• **TEXTO DE ORIGEM**:

O ativista explica que a estigmatização das pessoas com HIV tem raízes ligadas à LGBTfobia, já que os primeiros surtos de HIV se deram na população homossexual, bissexual e transexual nos Estados Unidos, e a imprensa da década de 80 reforçou a associação entre a população LGBTI e o HIV, chamando a aids até mesmo de câncer gay.
“Isso começou nos Estados Unidos, se espalhou pelo mundo e acabou virando um selo. Aqui no Brasil, até o ano passado, homossexuais não podiam doar sangue, independentemente de ter ou não o vírus”.
O Pela Vidda-RJ foi fundado em 1989 pelo sociólogo e ativista Hebert Daniel e atua desde então na luta por direitos das pessoas que vivem com HIV. Às 11h de hoje, o grupo vai promover ato público na Praça Mauá, no centro do Rio de Janeiro, com o tema Viver com o HIV é possível. Com o preconceito, não. Entre as principais demandas atuais da população que vive com HIV, Villard conta que estão a assistência jurídica para garantir direitos previdenciários e trabalhistas. Os problemas incluem processos seletivos que eliminam candidatos que testam positivo para HIV, enquanto essa testagem é vedada por lei em qualquer exame admissional, periódico ou demissional. Fora esses direitos, as pessoas com HIV também procuram a organização não governamental para receber acolhimento afetivo.
“A maior dificuldade ainda é a questão do estigma. Quando a pessoa tem esse diagnóstico, ela tem dificuldade de lidar com ele. E, ao se colocar para a família, no trabalho e para os amigos, vai enfrentar discriminação. São raros os casos em que a pessoa consegue viver tranquilamente, independentemente de sua sorologia”.
Angústia e cura
A dificuldade de encontrar informação e acolhimento depois do diagnóstico foi o que moveu o influenciador João Geraldo Netto a compartilhar sua experiência na internet desde 2008.
"Inicialmente, eu falava de uma maneira mais oculta, não falava especificamente que eu vivia com o vírus. Mas aí eu senti a necessidade de falar sobre isso mais abertamente. Eu descobri que, falando, eu me curava de certa forma. Sentia algo muito positivo quando falava sobre os dramas, os medos que eu tinha de fazer tratamento, de morrer, de adoecer. E eu vi que aquilo era muito bem recebido. Isso foi me dando força", conta.
O jornalista acrescenta que a maioria das pessoas que entram em contato nas redes sociais está angustiada, seja porque acredita que se expôs ao risco de infecção ou porque já recebeu o diagnóstico e está tentando lidar com ele. João Geraldo acredita que o peso social do HIV afasta as pessoas do teste e do diagnóstico precoce, porque muitas não se percebem parte de um suposto grupo social que poderia ser infectado e outras preferem não saber o resultado do teste por medo.
“A questão do preconceito é algo tão forte que atrapalha de fazer o teste, de procurar ajuda e tratamento e impede que a pessoa tome o medicamento todo dia. Então, o grande problema do HIV hoje não é mais um problema clínico, é um problema social”, diz. “As pessoas que chegam ao meu canal mais angustiadas são aquelas que passaram por situação que consideram moralmente errada e acreditam que é uma punição para elas. E a pior punição que elas conseguem imaginar é uma doença como a Aids. Então, isso é muito doloroso, sabe? Porque você vê que está conversando com uma pessoa que acha que a pior coisa que pode acontecer na vida é o que você tem”.
Em suas postagens nas redes sociais, o influenciador comenta sobre HIV e temas do dia a dia e de sua vida pessoal, como fotos de viagens, reuniões com amigos e declarações de amor ao namorado. Em um de seus perfis, chamado Superindetectável, ele deixa a seguinte mensagem: “Respira fundo! Pela frente ainda tem muito mundo. Agora pode não estar, mas tudo pode ficar bem”.

• **REGISTROS EXTRAÍDOS**:
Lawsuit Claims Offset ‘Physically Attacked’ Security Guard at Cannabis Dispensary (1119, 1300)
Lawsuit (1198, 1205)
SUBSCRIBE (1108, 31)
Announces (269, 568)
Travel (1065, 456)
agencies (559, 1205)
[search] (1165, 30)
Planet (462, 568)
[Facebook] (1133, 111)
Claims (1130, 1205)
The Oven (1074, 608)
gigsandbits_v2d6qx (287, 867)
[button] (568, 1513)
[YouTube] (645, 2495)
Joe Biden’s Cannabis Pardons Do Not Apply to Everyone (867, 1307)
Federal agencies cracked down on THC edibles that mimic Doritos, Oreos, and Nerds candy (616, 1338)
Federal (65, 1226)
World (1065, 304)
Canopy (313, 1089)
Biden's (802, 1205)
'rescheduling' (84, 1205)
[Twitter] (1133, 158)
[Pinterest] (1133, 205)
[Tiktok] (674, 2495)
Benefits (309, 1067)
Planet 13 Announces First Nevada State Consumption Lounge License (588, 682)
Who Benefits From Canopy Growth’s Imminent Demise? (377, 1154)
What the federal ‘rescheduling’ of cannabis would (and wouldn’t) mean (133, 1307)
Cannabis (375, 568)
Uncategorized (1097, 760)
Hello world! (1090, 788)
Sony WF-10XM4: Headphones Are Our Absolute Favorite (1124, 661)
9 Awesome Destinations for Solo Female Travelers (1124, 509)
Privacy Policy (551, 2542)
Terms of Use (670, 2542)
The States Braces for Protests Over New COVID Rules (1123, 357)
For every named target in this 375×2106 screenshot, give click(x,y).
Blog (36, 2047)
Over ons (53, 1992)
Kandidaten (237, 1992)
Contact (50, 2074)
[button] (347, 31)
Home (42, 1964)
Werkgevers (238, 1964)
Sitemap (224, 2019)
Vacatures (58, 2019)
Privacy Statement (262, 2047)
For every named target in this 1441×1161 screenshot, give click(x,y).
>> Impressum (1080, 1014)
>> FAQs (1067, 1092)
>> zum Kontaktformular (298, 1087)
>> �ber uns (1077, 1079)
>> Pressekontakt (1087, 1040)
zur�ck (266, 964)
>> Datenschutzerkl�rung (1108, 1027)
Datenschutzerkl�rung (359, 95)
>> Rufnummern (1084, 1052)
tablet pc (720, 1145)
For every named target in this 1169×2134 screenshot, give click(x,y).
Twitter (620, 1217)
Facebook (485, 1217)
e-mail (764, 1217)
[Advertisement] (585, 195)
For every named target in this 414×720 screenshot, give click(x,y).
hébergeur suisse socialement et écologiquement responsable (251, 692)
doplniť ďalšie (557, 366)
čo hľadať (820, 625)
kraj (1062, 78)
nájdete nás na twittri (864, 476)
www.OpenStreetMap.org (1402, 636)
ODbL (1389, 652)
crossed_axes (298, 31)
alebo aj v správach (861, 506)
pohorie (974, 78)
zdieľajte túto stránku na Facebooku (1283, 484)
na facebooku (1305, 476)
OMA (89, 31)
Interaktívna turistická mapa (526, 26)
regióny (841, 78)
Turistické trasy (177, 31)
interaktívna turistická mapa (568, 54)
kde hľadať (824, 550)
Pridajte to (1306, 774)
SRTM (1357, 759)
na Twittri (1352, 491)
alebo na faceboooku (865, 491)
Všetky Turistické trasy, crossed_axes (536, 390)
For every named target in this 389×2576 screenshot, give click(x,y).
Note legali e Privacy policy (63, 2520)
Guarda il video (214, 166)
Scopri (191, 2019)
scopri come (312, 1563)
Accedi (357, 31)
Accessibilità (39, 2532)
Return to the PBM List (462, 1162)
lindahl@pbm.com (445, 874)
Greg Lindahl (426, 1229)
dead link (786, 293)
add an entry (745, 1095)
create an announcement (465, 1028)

• **SOBRE O EXERCÍCIO**: Reproduza fielmente o trecho do texto de origem que começa nas palavras "Angústia e cura" e termina logo após as palavras "internet desde 2008.".

• **SUA RESPOSTA**:
Angústia e cura
A dificuldade de encontrar informação e acolhimento depois do diagnóstico foi o que moveu o influenciador João Geraldo Netto a compartilhar sua experiência na internet desde 2008.